[Start of Attachment]

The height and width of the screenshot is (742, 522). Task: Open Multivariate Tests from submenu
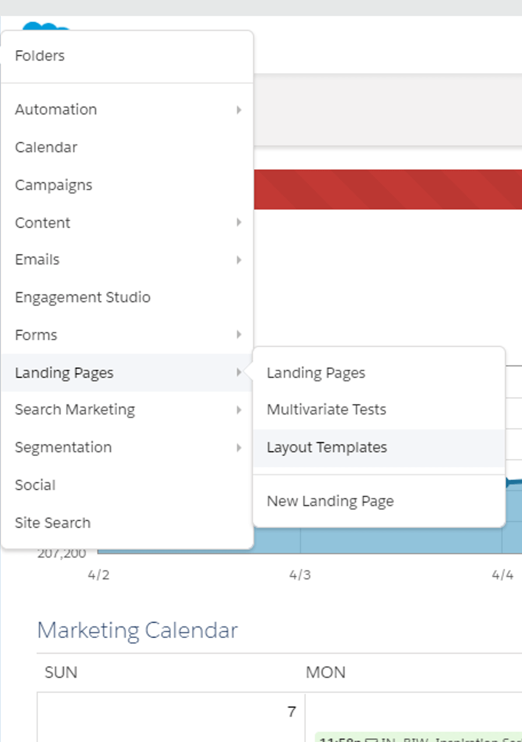(326, 410)
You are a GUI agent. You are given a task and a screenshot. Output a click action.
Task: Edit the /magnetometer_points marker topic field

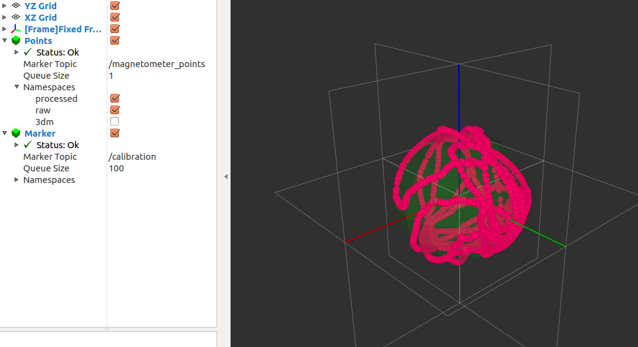coord(157,64)
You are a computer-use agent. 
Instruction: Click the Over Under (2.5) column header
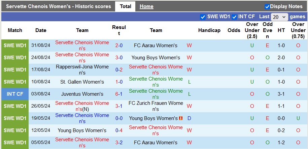(x=252, y=30)
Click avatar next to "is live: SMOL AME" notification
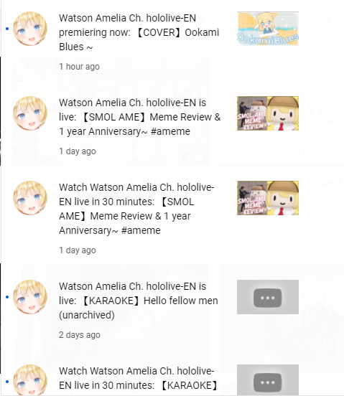 coord(30,113)
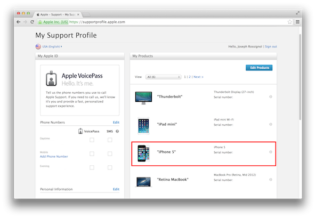The height and width of the screenshot is (218, 316).
Task: Close the Apple Support tab
Action: pyautogui.click(x=78, y=14)
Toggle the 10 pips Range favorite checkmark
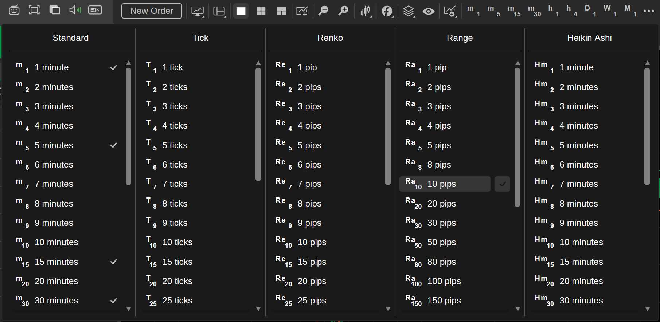 pos(502,184)
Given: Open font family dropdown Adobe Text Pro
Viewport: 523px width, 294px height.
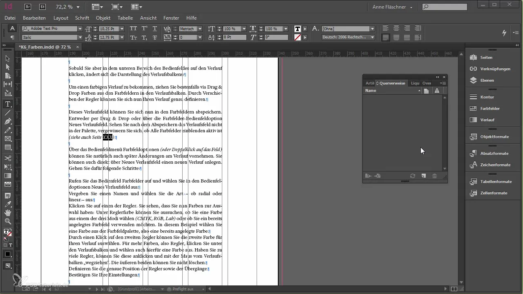Looking at the screenshot, I should [80, 29].
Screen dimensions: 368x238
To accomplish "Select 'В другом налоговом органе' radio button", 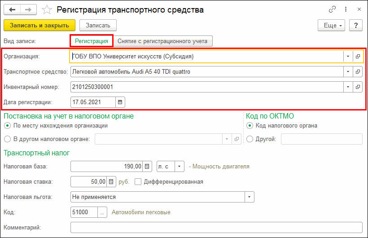I will point(8,139).
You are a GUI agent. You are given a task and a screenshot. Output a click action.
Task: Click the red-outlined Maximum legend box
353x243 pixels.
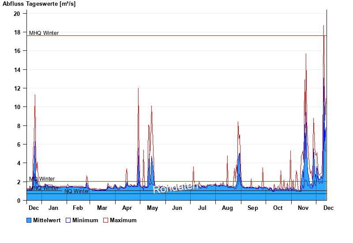click(105, 220)
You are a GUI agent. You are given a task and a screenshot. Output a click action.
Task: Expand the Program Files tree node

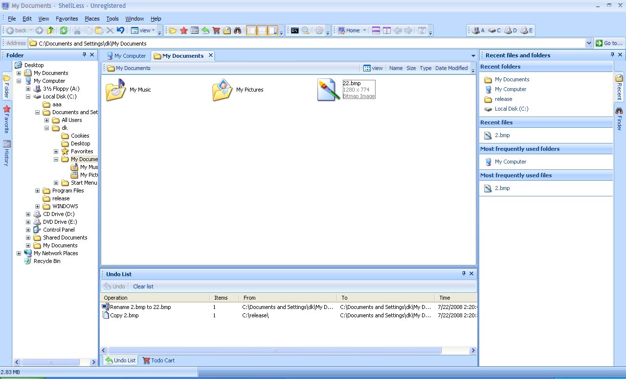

[End of Attachment]

Every line above in the stretch from the one with "Instruction: Click the" through the one with "Given: Open font" is to be transcribed exactly, ends included. No picture is copied.

◆ Response for this exercise
Instruction: Click the Over Under (2.5) column header
(x=252, y=30)
Click avatar next to "is live: SMOL AME" notification
 coord(30,113)
The height and width of the screenshot is (218, 316).
Task: Close the Apple Support tab
Action: pyautogui.click(x=78, y=14)
Toggle the 10 pips Range favorite checkmark
 pos(502,184)
Given: Open font family dropdown Adobe Text Pro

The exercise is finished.